Exercise materials
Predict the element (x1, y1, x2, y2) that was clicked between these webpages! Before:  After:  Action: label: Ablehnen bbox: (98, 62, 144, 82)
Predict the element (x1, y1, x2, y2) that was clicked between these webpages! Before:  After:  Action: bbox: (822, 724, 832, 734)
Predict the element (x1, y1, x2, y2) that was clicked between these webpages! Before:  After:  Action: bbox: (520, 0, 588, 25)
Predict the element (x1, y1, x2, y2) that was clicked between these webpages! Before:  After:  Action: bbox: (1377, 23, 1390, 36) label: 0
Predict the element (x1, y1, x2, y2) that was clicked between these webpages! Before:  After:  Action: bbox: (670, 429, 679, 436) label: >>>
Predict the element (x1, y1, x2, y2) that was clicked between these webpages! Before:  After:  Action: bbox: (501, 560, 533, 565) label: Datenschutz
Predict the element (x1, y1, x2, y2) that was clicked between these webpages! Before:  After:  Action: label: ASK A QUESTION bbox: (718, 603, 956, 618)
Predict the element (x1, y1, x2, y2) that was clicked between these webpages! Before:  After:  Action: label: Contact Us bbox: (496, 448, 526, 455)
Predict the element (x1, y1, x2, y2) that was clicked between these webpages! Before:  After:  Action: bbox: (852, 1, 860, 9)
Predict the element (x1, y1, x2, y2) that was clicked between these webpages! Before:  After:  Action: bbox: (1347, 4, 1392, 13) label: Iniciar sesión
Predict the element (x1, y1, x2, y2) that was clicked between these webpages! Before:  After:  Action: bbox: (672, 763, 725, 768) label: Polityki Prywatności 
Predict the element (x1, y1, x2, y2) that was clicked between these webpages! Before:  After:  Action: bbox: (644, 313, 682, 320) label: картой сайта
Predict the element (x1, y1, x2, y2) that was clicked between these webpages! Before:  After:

Your task
Print the records above from the line with "565) label: Datenschutz" up to and including the line with "label: Iniciar sesión", reproducing each line without any change.

Correct response
Predict the element (x1, y1, x2, y2) that was clicked between these webpages! Before:  After:  Action: bbox: (501, 560, 533, 565) label: Datenschutz
Predict the element (x1, y1, x2, y2) that was clicked between these webpages! Before:  After:  Action: label: ASK A QUESTION bbox: (718, 603, 956, 618)
Predict the element (x1, y1, x2, y2) that was clicked between these webpages! Before:  After:  Action: label: Contact Us bbox: (496, 448, 526, 455)
Predict the element (x1, y1, x2, y2) that was clicked between these webpages! Before:  After:  Action: bbox: (852, 1, 860, 9)
Predict the element (x1, y1, x2, y2) that was clicked between these webpages! Before:  After:  Action: bbox: (1347, 4, 1392, 13) label: Iniciar sesión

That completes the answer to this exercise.